Sul set, questo significa concretamente: tu, come regista, non devi solo dire agli attori cosa fare, ma dove si trovano emotivamente. Un personaggio che all'inizio è codardo e alla fine mostra coraggio, ha bisogno di tappe intermedie. Scene che danno spazio a questa trasformazione. A volte sono momenti grandi e visibili: un litigio, una vittoria, un tradimento. Spesso, però, sono anche piccoli cambiamenti interiori: tenere una pausa più a lungo, pronunciare la frase più piano, far tremare la mano. Il punto di vista della macchina da presa segue questa logica: più vicino quando il personaggio diventa più vulnerabile, più lontano quando acquista potere.
L'arco narrativo non è la stessa cosa della linea della trama. Puoi avere una storia selvaggia e ricca di eventi e tuttavia nessun vero arco del personaggio, se la persona alla fine è la stessa dell'inizio. Al contrario, l'azione esterna può essere minima: una conversazione in macchina, una notte in una stanza, e l'arco è immenso, perché il mondo interiore si sposta fondamentalmente. Le migliori sceneggiature intrecciano arco e trama, in modo che ogni azione sia anche sviluppo.

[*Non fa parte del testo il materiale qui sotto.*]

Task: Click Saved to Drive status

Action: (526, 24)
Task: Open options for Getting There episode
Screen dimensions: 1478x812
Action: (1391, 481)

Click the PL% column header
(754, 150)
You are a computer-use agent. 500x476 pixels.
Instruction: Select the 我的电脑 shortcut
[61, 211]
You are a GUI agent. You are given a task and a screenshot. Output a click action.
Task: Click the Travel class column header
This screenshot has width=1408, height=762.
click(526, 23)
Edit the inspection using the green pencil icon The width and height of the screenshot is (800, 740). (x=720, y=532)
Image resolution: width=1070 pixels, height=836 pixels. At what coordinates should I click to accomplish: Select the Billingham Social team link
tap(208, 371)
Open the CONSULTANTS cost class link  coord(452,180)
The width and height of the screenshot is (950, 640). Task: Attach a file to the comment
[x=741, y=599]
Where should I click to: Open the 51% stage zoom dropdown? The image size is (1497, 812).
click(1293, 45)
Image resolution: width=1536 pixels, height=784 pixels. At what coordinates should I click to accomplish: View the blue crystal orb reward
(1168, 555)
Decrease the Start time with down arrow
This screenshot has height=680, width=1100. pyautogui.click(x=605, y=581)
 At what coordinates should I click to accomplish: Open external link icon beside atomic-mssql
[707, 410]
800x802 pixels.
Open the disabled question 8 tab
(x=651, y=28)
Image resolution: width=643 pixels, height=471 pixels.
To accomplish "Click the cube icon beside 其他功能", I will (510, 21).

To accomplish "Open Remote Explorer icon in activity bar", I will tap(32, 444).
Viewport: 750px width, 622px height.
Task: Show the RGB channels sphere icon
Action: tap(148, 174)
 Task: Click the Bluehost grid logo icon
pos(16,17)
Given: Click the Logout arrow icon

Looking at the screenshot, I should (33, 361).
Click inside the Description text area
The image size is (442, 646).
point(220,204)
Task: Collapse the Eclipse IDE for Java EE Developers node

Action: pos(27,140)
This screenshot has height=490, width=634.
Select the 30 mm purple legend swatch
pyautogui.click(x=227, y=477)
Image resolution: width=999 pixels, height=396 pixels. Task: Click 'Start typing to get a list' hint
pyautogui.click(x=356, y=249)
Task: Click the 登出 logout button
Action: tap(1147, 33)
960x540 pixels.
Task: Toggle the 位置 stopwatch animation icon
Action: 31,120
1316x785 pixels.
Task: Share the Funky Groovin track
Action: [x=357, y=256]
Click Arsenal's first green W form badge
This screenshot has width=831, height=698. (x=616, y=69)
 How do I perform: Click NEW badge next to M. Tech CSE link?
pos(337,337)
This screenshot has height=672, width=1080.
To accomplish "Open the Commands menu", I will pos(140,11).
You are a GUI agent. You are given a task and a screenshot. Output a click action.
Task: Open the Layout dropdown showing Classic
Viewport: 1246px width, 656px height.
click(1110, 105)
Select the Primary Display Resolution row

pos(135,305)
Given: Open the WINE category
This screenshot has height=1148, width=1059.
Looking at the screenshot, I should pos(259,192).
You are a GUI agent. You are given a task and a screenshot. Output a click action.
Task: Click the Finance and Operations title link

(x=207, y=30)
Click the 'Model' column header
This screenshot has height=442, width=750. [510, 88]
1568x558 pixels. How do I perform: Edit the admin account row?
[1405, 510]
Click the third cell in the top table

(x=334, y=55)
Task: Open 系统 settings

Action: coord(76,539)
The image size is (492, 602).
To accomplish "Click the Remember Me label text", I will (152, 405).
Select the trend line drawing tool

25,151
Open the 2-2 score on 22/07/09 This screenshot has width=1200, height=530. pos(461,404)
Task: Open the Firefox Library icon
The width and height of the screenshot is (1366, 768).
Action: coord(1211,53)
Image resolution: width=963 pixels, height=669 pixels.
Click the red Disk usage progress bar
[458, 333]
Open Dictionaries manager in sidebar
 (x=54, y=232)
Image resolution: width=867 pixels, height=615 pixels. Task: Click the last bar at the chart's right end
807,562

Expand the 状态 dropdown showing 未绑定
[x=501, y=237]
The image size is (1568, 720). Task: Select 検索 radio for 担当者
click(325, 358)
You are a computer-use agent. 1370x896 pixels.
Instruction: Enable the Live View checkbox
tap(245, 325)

In pratica: quando leggi una sceneggiatura, segna i momenti in cui il personaggio abbandona o adotta una convinzione. Questi sono i punti di ancoraggio dell'arco narrativo. In montaggio, poi, ti accorgi se hai abbastanza materiale per queste transizioni. Un arco narrativo richiede credibilità: non saltare da qui a lì senza tappe intermedie. E: un arco piatto è a volte la scelta giusta. Non tutti devono cambiare. Alcuni personaggi sono tragici perché non lo fanno.